Idea for project: stocks search. (pointers appreciated!)

cmackenzie · April 23, 2023, 11:52pm

Hi !

At my work we’re currently developing an app for investors and one important functionality is the ability to search for instruments (stocks, funds, etc). This is currently implemented very crudely by looking up the search terms (i.e. ‘apple’) in the instrument names (i.e. Apple Computer Inc.) or the stock/fund symbol (i.e. AAPL, MSFT, TSLA, etc.)

I think a deep learning approach for this might be much better, but I don’t really know what kind of model might I have to use, etc.

The idea would be to make the search much more flexible, allowing the user to type in natural language that doesn’t necessarily include the symbols or company names, and get back relevant instruments.

I’m just starting version 2 of the course, I did part one a while ago. Any pointers as to what kind of models might be helpful for a task like this? What should I look up, study, etc?

Sorry if what I’m trying to build is not clear.

Cheers !

mw00 · April 24, 2023, 3:30pm

If you want to simplify the process of looking up names with natural language, I’d suggest the chapters 3 and 4 of the course.

Chapter 4 covers Natural Language Processing, which is about applying machine learning to text.
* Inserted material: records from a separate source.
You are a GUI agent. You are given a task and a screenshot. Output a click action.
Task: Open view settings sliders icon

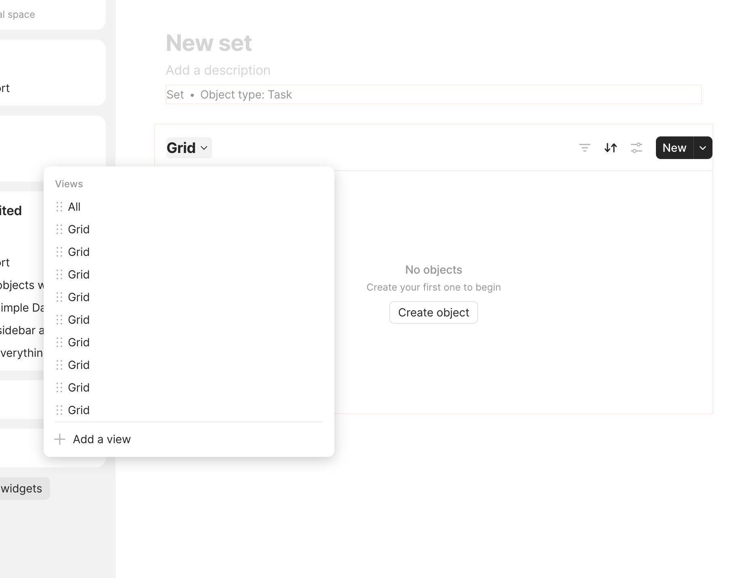click(x=636, y=148)
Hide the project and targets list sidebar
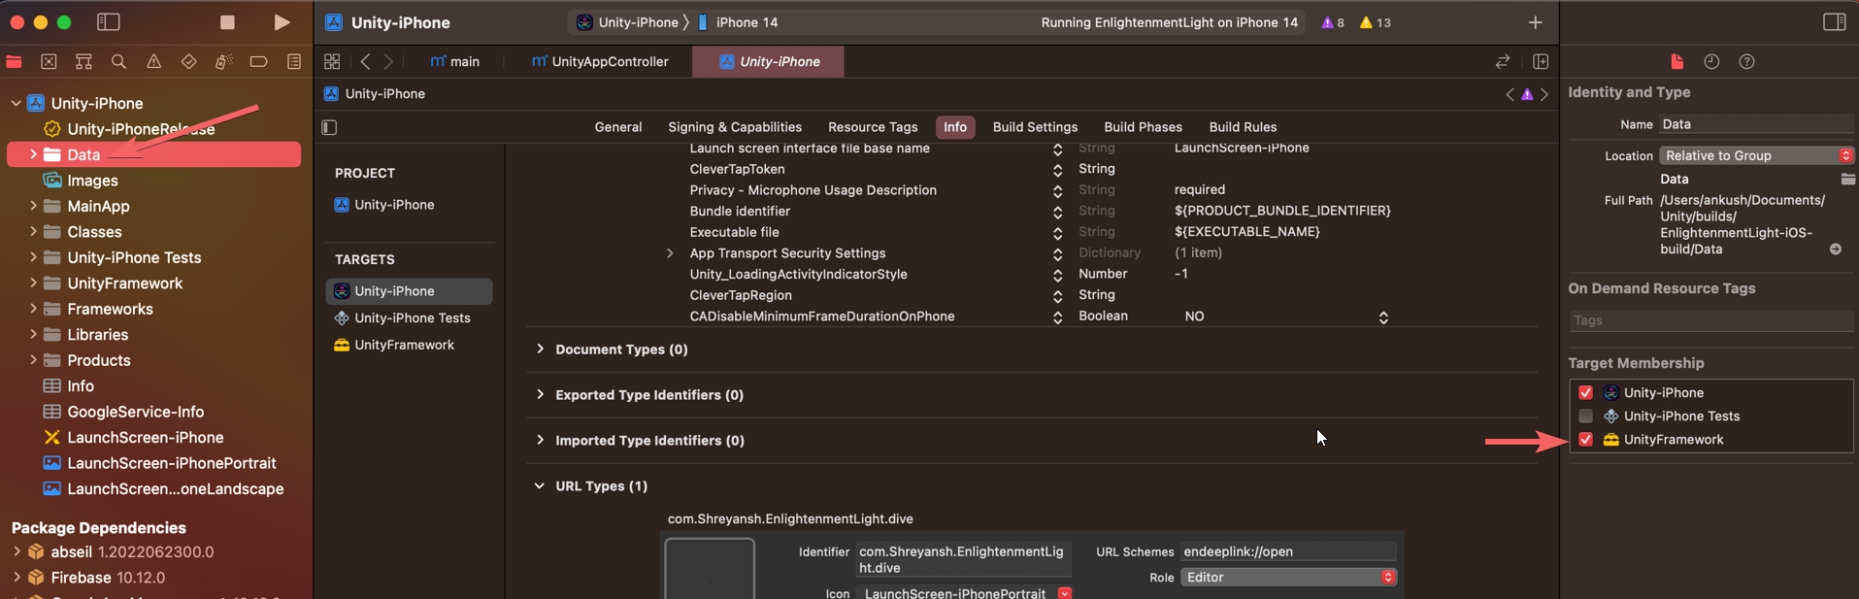The height and width of the screenshot is (599, 1859). [329, 127]
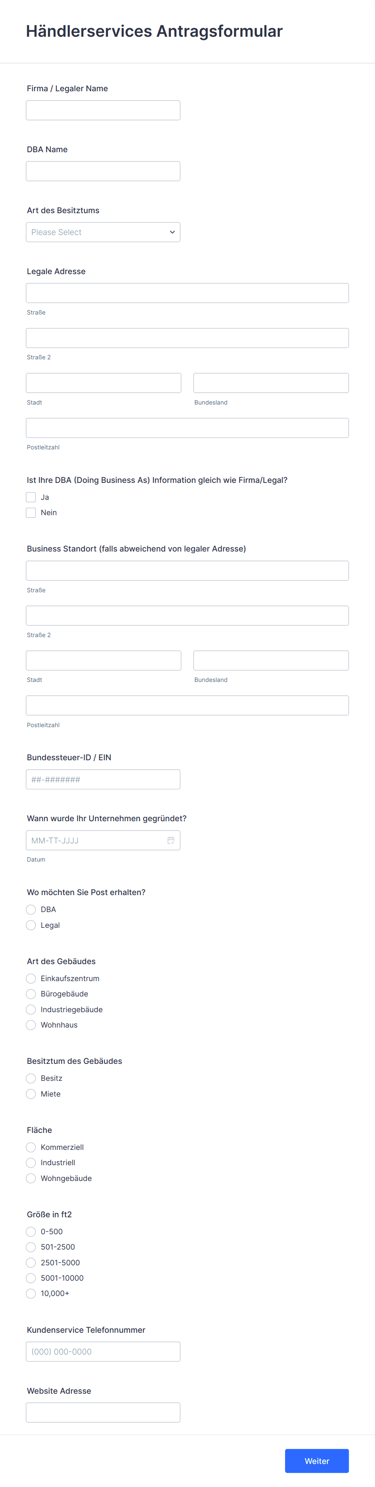Check the Nein checkbox
The height and width of the screenshot is (1487, 375).
(31, 513)
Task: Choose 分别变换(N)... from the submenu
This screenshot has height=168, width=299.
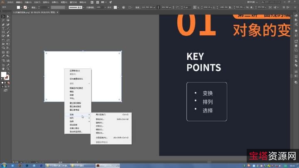Action: point(102,137)
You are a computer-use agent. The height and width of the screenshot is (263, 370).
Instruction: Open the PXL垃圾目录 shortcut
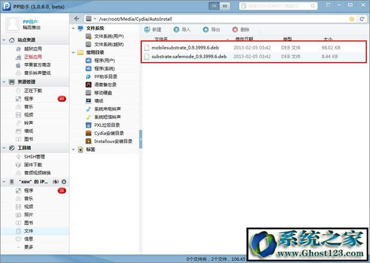click(x=107, y=125)
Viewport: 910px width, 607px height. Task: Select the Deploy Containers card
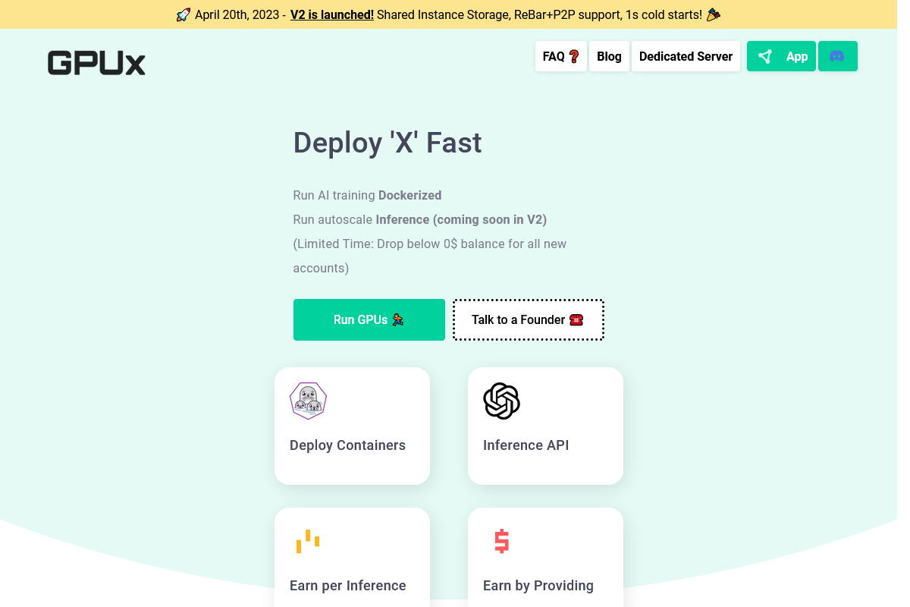pos(352,426)
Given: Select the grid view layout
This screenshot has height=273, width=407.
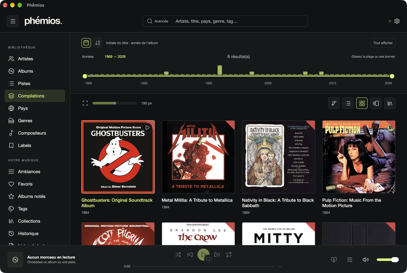Looking at the screenshot, I should (362, 103).
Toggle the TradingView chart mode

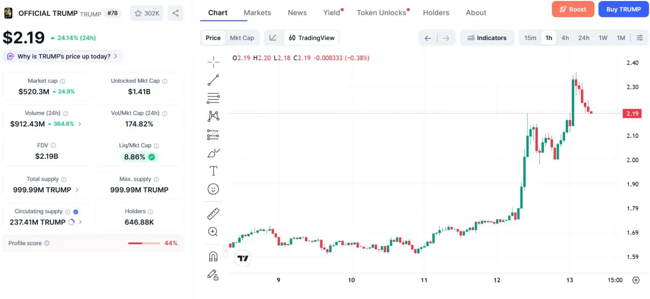click(x=312, y=38)
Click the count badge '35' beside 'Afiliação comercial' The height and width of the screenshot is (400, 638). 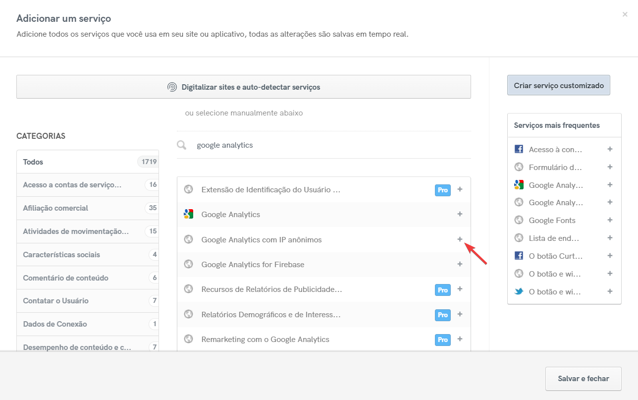tap(154, 208)
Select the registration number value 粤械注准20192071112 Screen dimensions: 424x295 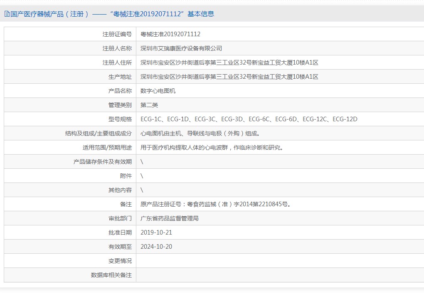tap(170, 34)
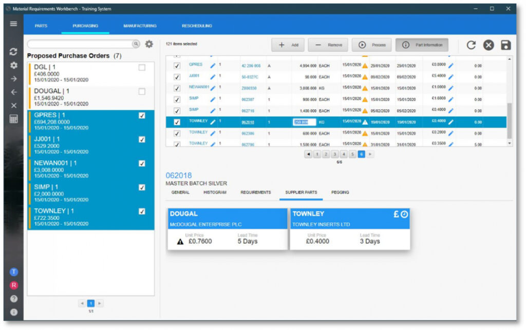Click the cancel circle icon near save
526x330 pixels.
pos(489,45)
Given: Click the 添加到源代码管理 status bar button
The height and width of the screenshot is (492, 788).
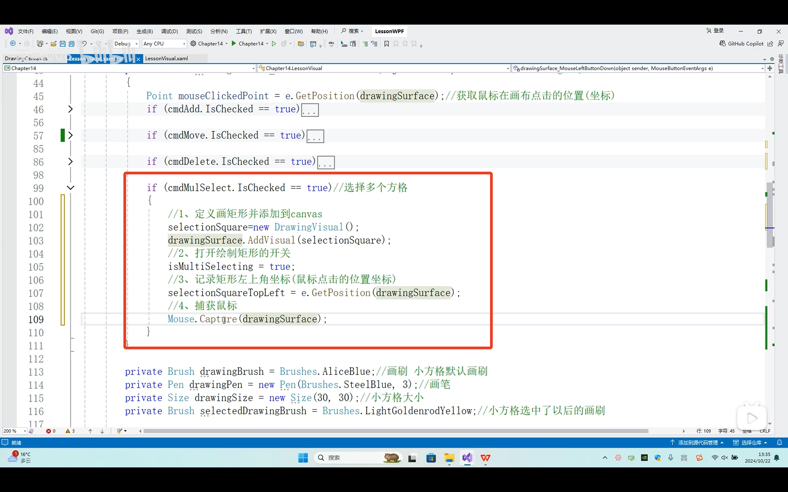Looking at the screenshot, I should click(697, 443).
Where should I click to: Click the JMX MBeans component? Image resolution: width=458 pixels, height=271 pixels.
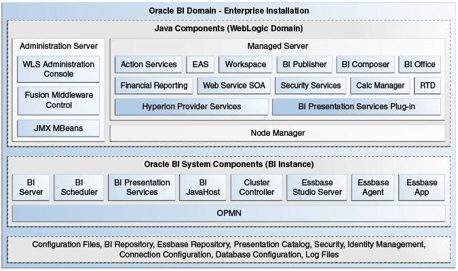coord(58,128)
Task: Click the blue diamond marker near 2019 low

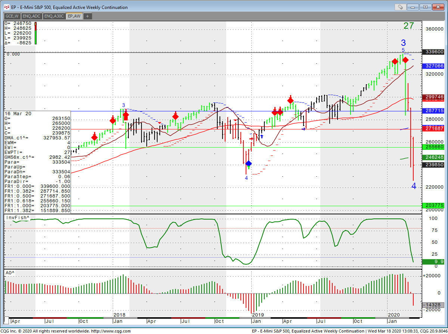Action: coord(249,163)
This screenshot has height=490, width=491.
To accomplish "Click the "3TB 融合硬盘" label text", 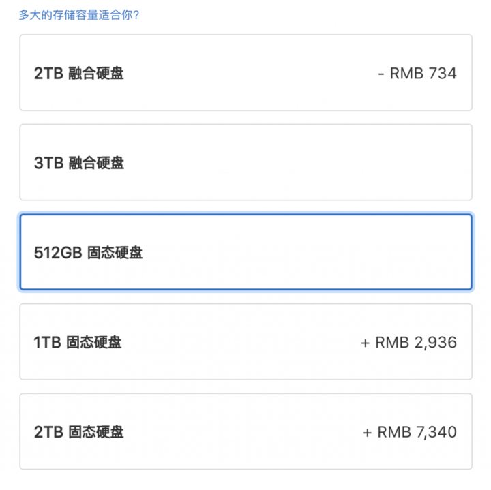I will pos(79,164).
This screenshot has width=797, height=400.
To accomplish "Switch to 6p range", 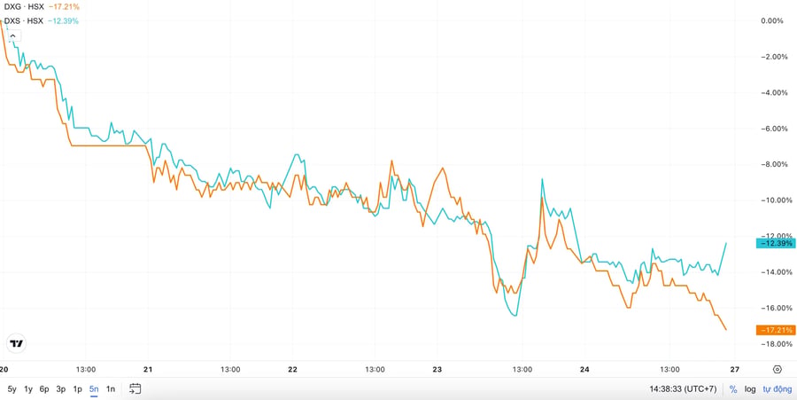I will pos(44,389).
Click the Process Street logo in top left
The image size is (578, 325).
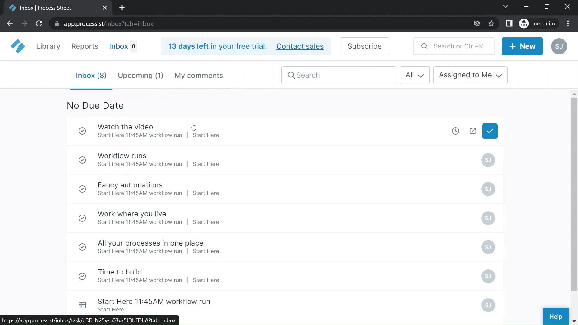point(17,46)
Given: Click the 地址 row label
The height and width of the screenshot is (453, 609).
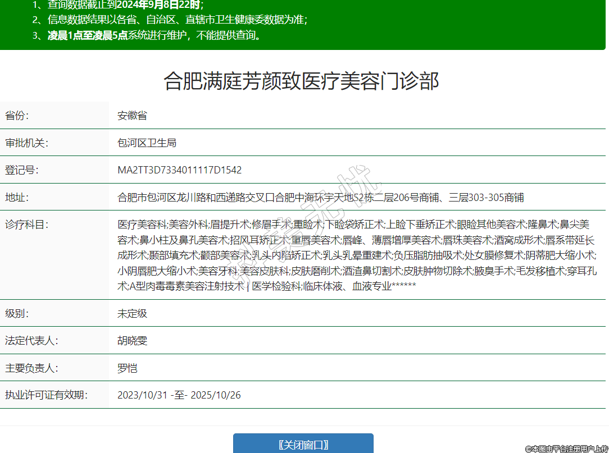Looking at the screenshot, I should (x=17, y=198).
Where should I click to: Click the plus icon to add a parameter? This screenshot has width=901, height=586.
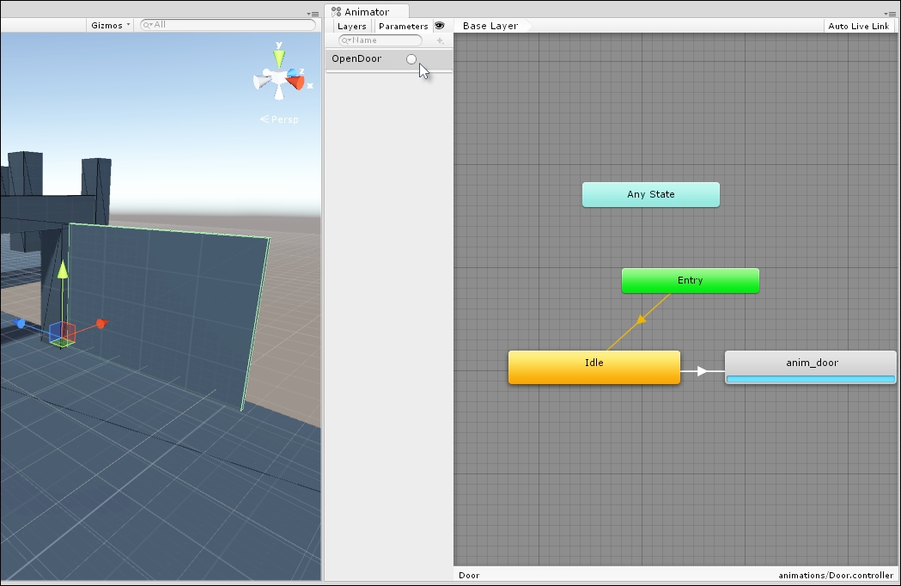coord(439,40)
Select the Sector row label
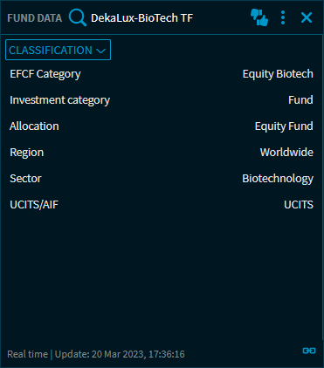This screenshot has height=368, width=324. pos(25,179)
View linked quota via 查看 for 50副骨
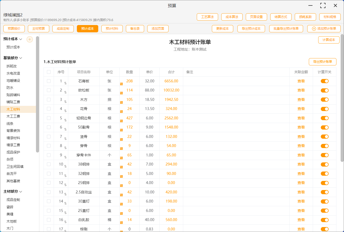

For example, you can learn to generate or summarize text with NLP. If you have covered the basics of this chapter, I think you could achieve your desired goal with a little more research and experimentation.

I also recommend looking into chapter 3 because it covers the fundamentals of neural nets. With the information from this chapter, you will understand chapter 4, which is about NLP, a lot better.

Overall, I think that chapter 4, which is about NLP, will help you out the most. By combining this chapter with some further individual research and the basics from chapter 3, you will have a solid foundation to build upon, if you are eager to learn the topic with the FastAI course.

cmackenzie · April 24, 2023, 6:25pm

Thanks! Yes, I’m actually looking at that notebook right now, but the task is quite different. I’m looking at search basically as a multi-class classification problem, although that might not be the best way to look at it.

valitovrus · April 26, 2023, 9:20am

I am not an expert, I am also just studying ML/NLP. However, the problem is so fascinating, so I couldn’t pass by.

It seems that you need to solve a document/text similarity problem: given a document (user’s description of an instrument), return a list of most similar documents (instrument descriptions). Google search for “document similarity problem” yields tons of results, but, in one form on another, it would require representing documents as vectors and then finding most similar vectors to the target one.

A powerful way to do it is embeddings. This topic is covered in lesson 7 in context of collaborative filtering.

There is also an algorithm called Doc2Vec which might be worth studying, though I haven’t done it myself yet and not sure how relevant it is.

You can also have a look at the tutorial for this kaggle competition, as it describes embeddings and document vectorization, but it might be outdated, as it seems to me.

valitovrus · April 26, 2023, 9:29am

Also, which problem would it solve from a user perspective? When a user might prefer looking up an instrument by arbitrary natural language description, rather than using domain-specific filters, like instrument type (bond/stock/…), domicile country, dividend policy etc?

For instance, if the problem can be restated as something like “what else can I add to my portfolio”, than it would be more like a recommendation/collaborative filtering problem.

cmackenzie · April 26, 2023, 12:33pm

Hi @valitovrus

Thanks a lot for the links. I’ve been doing some research and I think the problem could be framed as a semantic search problem / document similarity problem.

I’ve yet to give it a try but I’m looking at this tutorial which seems promising.

From a user perspective, I think it might be useful since you could look up instruments without explicitly referencing the instrument names or market symbols.

i.e. You could look up Apple and Microsoft by referencing ‘technology’, or have a bunch of funds come up by looking for “emerging markets”, without having those works explicitly in the fund name. Also, I expect this might work better with user typos.

Of course this whole thing could be solved without machine learning by modeling a relational database, but tasks like sorting by relevance are not trivial to implement.

I’ll try and implement something along the lines of the link above and post here if I find something interesting.